● Aim of the exercise:
Within the following material, tally each line that contains the string "name". Give the tally only.

Data under study below:

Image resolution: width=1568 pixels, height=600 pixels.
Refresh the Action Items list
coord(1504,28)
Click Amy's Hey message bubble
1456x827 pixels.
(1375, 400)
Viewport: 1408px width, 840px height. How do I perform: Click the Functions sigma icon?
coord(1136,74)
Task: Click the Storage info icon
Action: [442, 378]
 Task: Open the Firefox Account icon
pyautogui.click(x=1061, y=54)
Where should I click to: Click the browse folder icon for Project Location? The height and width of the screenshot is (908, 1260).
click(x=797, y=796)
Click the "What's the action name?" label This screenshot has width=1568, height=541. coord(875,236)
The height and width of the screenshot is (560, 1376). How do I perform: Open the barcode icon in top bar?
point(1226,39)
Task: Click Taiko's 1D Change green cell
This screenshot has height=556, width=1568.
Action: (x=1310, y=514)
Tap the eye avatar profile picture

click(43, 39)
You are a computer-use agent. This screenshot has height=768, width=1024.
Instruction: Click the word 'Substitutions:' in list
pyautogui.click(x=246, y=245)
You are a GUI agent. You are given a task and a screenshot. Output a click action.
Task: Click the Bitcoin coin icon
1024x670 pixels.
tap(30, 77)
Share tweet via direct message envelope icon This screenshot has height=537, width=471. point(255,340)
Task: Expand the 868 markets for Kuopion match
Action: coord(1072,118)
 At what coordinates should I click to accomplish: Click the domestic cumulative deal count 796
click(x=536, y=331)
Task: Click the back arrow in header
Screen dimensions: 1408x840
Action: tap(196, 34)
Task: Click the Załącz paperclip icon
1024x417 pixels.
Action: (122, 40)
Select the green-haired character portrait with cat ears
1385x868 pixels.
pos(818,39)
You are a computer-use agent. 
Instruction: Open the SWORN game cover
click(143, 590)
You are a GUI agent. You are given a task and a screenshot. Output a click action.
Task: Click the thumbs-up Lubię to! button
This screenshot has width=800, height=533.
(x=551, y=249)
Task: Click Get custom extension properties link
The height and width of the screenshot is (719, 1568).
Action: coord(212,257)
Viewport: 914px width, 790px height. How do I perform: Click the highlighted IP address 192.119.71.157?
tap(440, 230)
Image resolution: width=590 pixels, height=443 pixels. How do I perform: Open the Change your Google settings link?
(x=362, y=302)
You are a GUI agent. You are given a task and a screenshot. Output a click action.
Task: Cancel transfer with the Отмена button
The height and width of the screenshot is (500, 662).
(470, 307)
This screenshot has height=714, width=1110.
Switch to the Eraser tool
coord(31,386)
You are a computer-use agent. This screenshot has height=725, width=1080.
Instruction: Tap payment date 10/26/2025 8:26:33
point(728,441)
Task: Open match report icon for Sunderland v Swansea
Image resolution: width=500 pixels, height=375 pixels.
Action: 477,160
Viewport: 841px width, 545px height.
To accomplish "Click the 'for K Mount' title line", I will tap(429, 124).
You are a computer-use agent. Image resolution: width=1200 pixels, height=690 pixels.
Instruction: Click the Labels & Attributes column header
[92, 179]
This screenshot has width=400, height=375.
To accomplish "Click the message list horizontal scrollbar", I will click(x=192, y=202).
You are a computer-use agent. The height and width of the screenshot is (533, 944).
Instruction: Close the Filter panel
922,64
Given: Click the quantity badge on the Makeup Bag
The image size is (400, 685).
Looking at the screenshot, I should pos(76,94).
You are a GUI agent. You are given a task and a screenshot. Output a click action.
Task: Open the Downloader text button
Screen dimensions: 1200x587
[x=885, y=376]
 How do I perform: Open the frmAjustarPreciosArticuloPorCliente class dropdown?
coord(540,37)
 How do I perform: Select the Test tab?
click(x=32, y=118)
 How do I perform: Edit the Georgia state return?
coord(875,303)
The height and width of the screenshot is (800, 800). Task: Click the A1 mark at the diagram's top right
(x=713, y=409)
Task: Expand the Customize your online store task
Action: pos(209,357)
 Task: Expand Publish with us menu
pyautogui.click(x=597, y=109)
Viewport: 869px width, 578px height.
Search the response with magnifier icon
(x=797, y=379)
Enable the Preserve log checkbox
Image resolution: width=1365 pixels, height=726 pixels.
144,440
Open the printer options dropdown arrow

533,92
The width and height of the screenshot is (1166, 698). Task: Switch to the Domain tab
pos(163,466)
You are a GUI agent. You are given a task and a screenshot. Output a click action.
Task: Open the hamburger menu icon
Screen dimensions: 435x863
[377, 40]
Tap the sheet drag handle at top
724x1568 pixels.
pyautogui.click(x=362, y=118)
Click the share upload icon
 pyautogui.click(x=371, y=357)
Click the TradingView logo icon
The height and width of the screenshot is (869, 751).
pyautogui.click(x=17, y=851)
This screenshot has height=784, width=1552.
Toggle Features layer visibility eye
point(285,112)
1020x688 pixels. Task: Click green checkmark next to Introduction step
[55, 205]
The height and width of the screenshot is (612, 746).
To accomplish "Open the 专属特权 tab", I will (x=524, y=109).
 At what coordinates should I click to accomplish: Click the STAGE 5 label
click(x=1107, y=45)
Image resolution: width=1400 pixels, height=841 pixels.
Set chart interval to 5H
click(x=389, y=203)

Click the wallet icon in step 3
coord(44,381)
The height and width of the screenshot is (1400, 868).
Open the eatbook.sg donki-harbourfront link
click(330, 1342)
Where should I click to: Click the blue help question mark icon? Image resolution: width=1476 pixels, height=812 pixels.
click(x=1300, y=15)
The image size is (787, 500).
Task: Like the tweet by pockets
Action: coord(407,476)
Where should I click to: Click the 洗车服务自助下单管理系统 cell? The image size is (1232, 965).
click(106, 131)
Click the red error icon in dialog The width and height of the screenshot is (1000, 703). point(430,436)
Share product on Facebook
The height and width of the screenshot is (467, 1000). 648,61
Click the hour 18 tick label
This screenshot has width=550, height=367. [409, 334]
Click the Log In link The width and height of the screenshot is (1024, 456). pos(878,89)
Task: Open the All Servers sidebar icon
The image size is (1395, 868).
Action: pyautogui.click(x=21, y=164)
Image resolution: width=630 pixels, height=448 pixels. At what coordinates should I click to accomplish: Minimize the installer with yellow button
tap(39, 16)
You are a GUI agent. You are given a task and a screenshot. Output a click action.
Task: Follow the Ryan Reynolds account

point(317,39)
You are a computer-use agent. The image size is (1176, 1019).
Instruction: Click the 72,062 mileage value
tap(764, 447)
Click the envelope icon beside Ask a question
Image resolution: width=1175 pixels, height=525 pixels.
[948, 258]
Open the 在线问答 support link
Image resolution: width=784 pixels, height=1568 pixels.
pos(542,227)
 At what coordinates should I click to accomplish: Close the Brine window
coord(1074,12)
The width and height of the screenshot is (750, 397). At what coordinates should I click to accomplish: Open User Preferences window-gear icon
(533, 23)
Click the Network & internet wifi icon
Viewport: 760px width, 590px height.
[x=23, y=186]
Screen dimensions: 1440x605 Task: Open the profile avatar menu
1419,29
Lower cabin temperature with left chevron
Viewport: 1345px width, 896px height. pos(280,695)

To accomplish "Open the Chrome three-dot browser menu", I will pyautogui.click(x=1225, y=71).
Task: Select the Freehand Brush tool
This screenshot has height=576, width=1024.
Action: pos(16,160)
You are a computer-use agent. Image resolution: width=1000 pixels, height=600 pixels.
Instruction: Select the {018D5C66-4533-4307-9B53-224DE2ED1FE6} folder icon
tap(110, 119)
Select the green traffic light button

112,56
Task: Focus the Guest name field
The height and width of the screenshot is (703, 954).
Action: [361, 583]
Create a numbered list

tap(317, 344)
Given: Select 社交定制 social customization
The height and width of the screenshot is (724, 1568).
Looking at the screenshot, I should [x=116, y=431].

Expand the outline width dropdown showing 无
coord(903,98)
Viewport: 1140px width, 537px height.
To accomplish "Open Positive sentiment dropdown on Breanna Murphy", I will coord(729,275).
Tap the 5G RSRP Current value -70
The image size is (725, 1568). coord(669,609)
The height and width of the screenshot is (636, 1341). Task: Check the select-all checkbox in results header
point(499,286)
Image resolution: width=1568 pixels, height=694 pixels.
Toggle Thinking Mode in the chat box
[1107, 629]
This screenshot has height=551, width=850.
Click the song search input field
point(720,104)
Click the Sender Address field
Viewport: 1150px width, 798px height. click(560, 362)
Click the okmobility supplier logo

End of Data under study.

● Result for this task:
2